Sejak tahun 1950 misi Katolik di Merauke sudah membuka kampung-kampung di berbagai tempat dan ada usaha untuk meninjau kembali daerah-daerah lain yang belum dibuka, terlebih khusus daerah sekitar Kepi. Dalam kaitan dengan hal di atas ini maka, dalam bulan Oktober 1951 Pater Boelaars, MSC ditugas di Kepi. Di Kepi ia terus bekerja menyelidiki adat istiadat suku Yaqhai. Pada tahun berikutnya Pater Boelaars, MSC berhasil menulis buku dengan judul “Nieuw Guinea, Uw Mensen Zijn Wenderbaar”. Ia bekerja di Kepi sampai pada tahun 1956, ia akhirnya menggambil cuti ke Belanda. Waktu cuti inilah ia berhasil sekali lagi untuk menulis salah satu buku yang berbicara secara khusus tentang adat istiadat wilayah Mappi, buku tersebut berjudul “Papua’s Ann de Mappi”.

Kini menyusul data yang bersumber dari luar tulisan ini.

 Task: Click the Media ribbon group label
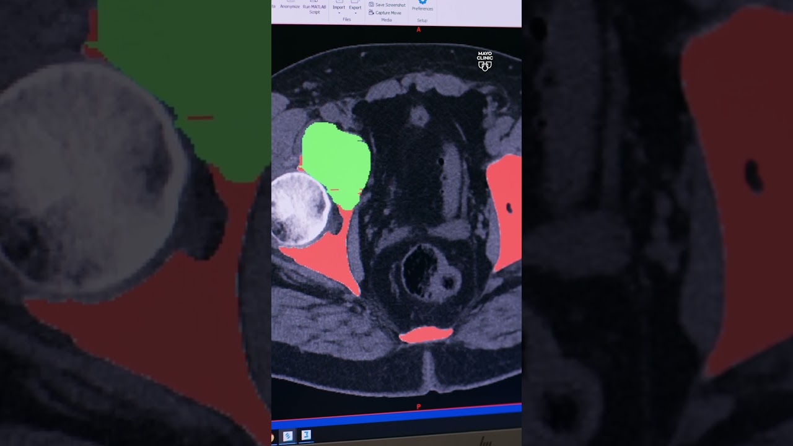point(387,20)
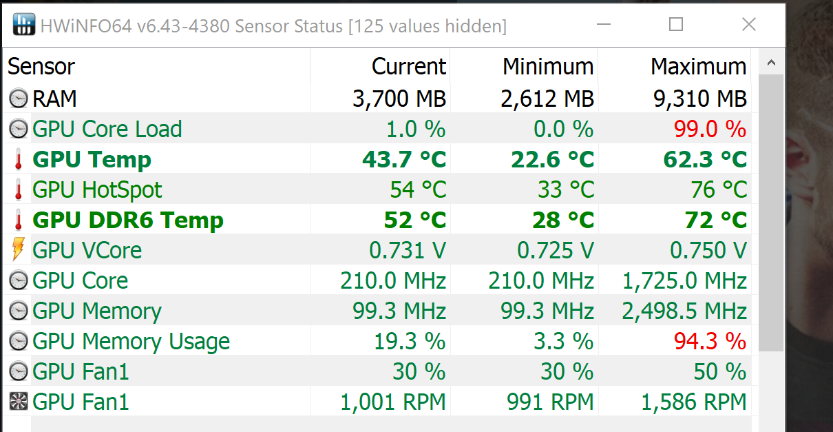This screenshot has height=432, width=833.
Task: Click the thermometer icon beside GPU DDR6 Temp
Action: (x=19, y=220)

Sementara itu di Kepi dibuka pusat pertanian untuk rakyat. Di semua kampung di Mappi dan Digul dianjurkan supaya membuka kebun kelapa. Di kemudian hari melalui misi Katolik dibagikanlah bibit-bibit coklat untuk ditanam. Tetapi percobaan ini tidak berhasil. Sehingga, dimulai lagi dengan tanaman karet, hal tersebut nyata berhasil hingga saat ini dan pada saat yang sama, hampir semua masyarakat mempunyai kebun karet.

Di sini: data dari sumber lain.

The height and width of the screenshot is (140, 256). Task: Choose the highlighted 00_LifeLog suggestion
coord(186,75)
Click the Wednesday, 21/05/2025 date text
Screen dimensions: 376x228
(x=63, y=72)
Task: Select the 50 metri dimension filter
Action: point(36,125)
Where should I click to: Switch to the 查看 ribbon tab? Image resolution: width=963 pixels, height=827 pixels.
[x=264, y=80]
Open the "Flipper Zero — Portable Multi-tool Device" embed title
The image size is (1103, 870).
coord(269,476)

Pater Vriens, MSC pada tahun 1951 mulai berkarya di daerah suku Auyu. Sementara itu, Mgr. Tillemans, MSC di Merauke telah menderikan Konggregasi Suster, Konggregasi bermaksud mendidik biarawati pribumi (Papua, Kei dan Tanimbar) untuk berkarya di wilayah Merauke. Konggregasi itu diberi nama “Konggregasi Suster Pengabdi Kristus”. Pada awalnya Konggregasi ini berjumlah 20 orang. Suster-suster dari Konggregasi mengajar di SD Midiptana, Tanah Merah dan Merauke.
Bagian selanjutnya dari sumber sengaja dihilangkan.